> _WORK TO COMPLETE_
Quote the data below in full, minus the images.

> _MATERIAL SHOWN_
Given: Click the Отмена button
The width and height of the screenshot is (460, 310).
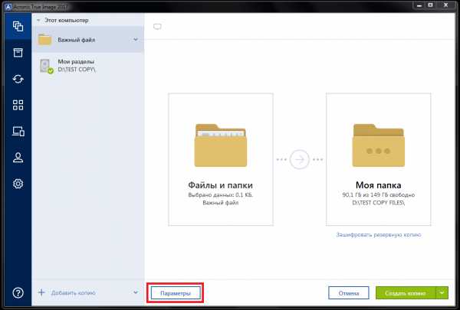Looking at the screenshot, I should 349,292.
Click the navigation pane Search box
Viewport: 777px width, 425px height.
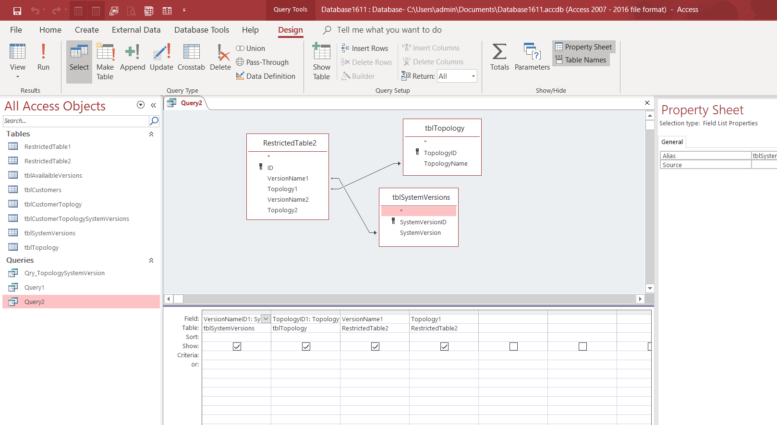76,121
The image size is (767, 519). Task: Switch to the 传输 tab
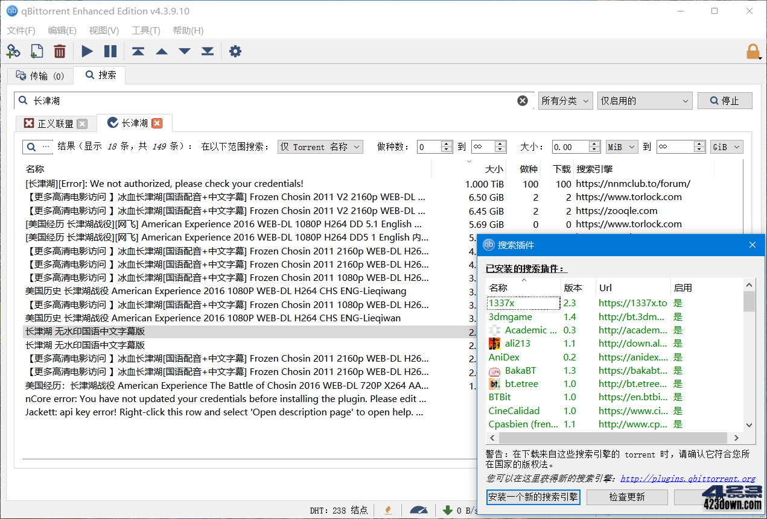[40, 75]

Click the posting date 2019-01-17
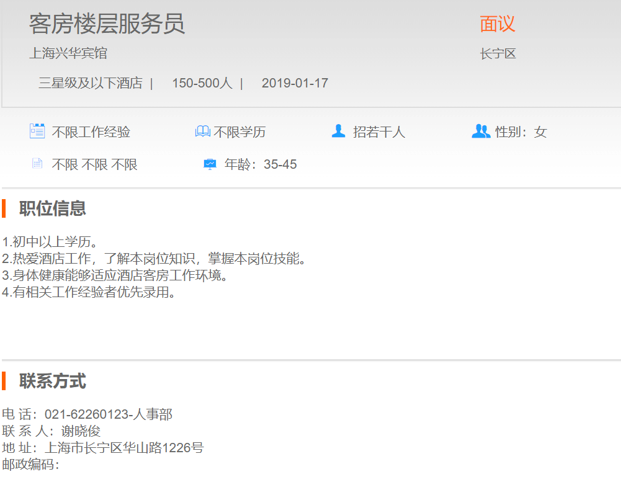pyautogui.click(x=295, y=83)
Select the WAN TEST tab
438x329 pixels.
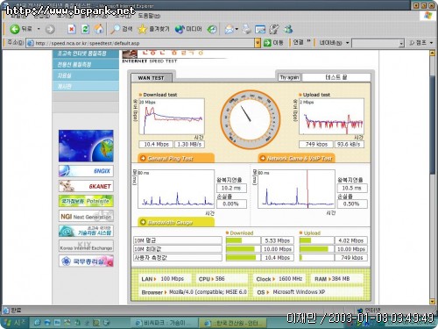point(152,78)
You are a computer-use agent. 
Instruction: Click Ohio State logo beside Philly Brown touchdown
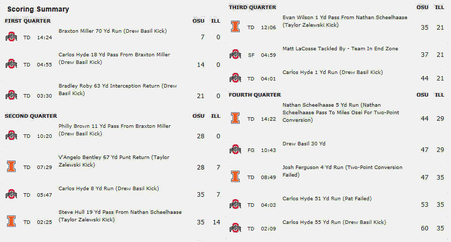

> _REPLY_
Given: Click the Отмена button
The width and height of the screenshot is (460, 310).
Looking at the screenshot, I should 349,292.
Click the navigation pane Search box
Viewport: 777px width, 425px height.
76,121
The image size is (767, 519). Task: Switch to the 传输 tab
[40, 75]

Click the posting date 2019-01-17
pyautogui.click(x=295, y=83)
Select the WAN TEST tab
438x329 pixels.
point(152,78)
You are a computer-use agent. 
Instruction: Click Ohio State logo beside Philly Brown touchdown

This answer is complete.